◆ PROBLEM DETAILS:
A verbatim reproduction of the lines below, from the line containing "Read More [button] (179, 960)" through the line containing "Corbeta C7 2014-2019 (94, 473)", both ends included, is the whole required output.

◆ DATA TO USE:
□ □ □ □ □
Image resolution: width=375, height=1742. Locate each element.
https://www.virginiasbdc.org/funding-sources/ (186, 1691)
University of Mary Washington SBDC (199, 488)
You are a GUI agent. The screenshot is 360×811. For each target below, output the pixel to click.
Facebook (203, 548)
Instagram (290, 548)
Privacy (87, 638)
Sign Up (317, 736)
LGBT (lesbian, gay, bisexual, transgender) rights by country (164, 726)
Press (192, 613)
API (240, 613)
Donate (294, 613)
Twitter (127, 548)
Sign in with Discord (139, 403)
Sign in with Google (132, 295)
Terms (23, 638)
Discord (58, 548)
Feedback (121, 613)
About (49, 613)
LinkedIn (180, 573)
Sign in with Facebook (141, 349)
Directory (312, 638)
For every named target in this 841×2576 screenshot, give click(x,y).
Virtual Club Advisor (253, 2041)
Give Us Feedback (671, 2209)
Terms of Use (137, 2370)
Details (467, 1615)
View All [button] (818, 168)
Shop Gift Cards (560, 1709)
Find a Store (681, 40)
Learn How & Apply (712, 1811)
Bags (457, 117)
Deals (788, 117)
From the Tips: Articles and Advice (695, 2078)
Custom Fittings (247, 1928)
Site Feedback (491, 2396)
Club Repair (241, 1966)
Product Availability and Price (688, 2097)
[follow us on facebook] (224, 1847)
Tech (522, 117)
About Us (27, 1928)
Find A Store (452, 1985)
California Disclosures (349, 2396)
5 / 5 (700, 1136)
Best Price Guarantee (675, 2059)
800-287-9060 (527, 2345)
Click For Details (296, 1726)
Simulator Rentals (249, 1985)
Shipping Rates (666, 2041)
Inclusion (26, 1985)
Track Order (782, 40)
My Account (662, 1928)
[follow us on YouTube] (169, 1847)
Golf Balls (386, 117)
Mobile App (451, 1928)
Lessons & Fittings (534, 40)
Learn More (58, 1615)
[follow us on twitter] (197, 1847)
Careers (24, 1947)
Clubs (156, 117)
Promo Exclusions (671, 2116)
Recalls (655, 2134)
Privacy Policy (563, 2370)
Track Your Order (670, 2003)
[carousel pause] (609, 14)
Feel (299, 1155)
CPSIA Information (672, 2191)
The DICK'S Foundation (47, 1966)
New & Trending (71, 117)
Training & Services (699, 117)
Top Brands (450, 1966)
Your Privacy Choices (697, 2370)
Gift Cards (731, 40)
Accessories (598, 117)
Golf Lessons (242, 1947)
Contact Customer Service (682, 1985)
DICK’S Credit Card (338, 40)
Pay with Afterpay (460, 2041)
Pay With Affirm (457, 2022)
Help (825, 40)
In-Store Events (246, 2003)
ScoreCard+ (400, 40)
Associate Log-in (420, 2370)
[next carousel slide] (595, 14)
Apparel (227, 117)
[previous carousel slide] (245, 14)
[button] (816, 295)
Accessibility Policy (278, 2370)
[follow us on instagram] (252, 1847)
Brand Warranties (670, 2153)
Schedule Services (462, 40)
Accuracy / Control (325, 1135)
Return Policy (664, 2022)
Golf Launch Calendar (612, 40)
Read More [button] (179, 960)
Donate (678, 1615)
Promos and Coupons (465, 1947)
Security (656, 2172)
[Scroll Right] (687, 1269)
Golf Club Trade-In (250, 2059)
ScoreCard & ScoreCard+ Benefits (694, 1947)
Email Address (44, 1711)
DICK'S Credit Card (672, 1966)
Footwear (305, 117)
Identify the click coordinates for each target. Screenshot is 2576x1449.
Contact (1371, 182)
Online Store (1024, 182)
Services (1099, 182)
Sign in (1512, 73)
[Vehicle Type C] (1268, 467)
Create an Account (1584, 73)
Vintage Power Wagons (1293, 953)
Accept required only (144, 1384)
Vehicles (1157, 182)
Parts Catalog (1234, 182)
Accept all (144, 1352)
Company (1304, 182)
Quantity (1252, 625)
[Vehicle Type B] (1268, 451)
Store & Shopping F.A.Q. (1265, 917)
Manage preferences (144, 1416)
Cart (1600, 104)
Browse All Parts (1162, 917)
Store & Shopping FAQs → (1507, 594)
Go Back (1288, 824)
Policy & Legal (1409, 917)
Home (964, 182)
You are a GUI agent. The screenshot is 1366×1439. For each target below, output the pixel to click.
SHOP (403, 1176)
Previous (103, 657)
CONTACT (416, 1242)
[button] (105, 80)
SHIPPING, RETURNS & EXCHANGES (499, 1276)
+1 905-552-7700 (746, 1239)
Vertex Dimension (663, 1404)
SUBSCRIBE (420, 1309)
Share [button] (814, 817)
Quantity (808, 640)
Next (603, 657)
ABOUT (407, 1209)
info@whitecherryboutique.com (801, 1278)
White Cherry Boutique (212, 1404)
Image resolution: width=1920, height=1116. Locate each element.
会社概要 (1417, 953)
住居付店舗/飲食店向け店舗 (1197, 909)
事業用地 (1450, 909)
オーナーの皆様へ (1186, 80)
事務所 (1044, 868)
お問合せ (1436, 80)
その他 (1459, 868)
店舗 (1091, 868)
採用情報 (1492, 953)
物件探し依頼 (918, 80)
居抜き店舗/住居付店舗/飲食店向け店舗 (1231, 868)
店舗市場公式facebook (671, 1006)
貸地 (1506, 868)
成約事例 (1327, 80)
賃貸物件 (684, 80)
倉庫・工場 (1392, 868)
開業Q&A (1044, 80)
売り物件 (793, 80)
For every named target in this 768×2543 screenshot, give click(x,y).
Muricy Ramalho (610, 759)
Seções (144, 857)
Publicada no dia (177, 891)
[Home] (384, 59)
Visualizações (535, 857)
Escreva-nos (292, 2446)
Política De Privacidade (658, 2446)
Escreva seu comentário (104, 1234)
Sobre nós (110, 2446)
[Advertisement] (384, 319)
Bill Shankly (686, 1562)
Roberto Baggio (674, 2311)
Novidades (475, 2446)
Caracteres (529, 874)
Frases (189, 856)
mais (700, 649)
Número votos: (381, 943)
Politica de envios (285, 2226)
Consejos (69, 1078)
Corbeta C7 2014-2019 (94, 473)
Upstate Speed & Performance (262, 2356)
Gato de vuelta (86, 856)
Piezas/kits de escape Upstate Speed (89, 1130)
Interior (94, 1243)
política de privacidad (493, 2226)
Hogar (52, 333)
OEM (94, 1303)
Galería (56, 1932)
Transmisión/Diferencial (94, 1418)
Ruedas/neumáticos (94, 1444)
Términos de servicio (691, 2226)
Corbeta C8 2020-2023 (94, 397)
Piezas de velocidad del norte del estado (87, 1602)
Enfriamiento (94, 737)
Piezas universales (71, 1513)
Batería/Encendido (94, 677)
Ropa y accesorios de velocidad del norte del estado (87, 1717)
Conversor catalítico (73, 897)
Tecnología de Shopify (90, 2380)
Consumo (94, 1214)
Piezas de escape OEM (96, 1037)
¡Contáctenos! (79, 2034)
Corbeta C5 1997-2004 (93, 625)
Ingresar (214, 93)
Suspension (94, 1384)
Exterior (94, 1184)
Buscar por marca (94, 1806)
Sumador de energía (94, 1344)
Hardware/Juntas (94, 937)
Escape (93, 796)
□ □ □ □ □
◆ SOLUTION BELOW:
Read More [button] (179, 960)
Donate (678, 1615)
Promos and Coupons (465, 1947)
Security (656, 2172)
[Scroll Right] (687, 1269)
Golf Club Trade-In (250, 2059)
ScoreCard & ScoreCard+ Benefits (694, 1947)
Email Address (44, 1711)
DICK'S Credit Card (672, 1966)
Footwear (305, 117)
Identify the click coordinates for each target. Screenshot is 2576x1449.
Contact (1371, 182)
Online Store (1024, 182)
Services (1099, 182)
Sign in (1512, 73)
[Vehicle Type C] (1268, 467)
Create an Account (1584, 73)
Vintage Power Wagons (1293, 953)
Accept required only (144, 1384)
Vehicles (1157, 182)
Parts Catalog (1234, 182)
Accept all (144, 1352)
Company (1304, 182)
Quantity (1252, 625)
[Vehicle Type B] (1268, 451)
Store & Shopping F.A.Q. (1265, 917)
Manage preferences (144, 1416)
Cart (1600, 104)
Browse All Parts (1162, 917)
Store & Shopping FAQs → (1507, 594)
Go Back (1288, 824)
Policy & Legal (1409, 917)
Home (964, 182)
You are a GUI agent. The screenshot is 1366×1439. For each target below, output the pixel to click.
SHOP (403, 1176)
Previous (103, 657)
CONTACT (416, 1242)
[button] (105, 80)
SHIPPING, RETURNS & EXCHANGES (499, 1276)
+1 905-552-7700 (746, 1239)
Vertex Dimension (663, 1404)
SUBSCRIBE (420, 1309)
Share [button] (814, 817)
Quantity (808, 640)
Next (603, 657)
ABOUT (407, 1209)
info@whitecherryboutique.com (801, 1278)
White Cherry Boutique (212, 1404)
Image resolution: width=1920, height=1116. Locate each element.
会社概要 (1417, 953)
住居付店舗/飲食店向け店舗 (1197, 909)
事業用地 (1450, 909)
オーナーの皆様へ (1186, 80)
事務所 (1044, 868)
お問合せ (1436, 80)
その他 (1459, 868)
店舗 (1091, 868)
採用情報 (1492, 953)
物件探し依頼 (918, 80)
居抜き店舗/住居付店舗/飲食店向け店舗 (1231, 868)
店舗市場公式facebook (671, 1006)
貸地 (1506, 868)
成約事例 (1327, 80)
賃貸物件 (684, 80)
倉庫・工場 (1392, 868)
開業Q&A (1044, 80)
売り物件 (793, 80)
For every named target in this 768×2543 screenshot, give click(x,y).
Muricy Ramalho (610, 759)
Seções (144, 857)
Publicada no dia (177, 891)
[Home] (384, 59)
Visualizações (535, 857)
Escreva-nos (292, 2446)
Política De Privacidade (658, 2446)
Escreva seu comentário (104, 1234)
Sobre nós (110, 2446)
[Advertisement] (384, 319)
Bill Shankly (686, 1562)
Roberto Baggio (674, 2311)
Novidades (475, 2446)
Caracteres (529, 874)
Frases (189, 856)
mais (700, 649)
Número votos: (381, 943)
Politica de envios (285, 2226)
Consejos (69, 1078)
Corbeta C7 2014-2019 (94, 473)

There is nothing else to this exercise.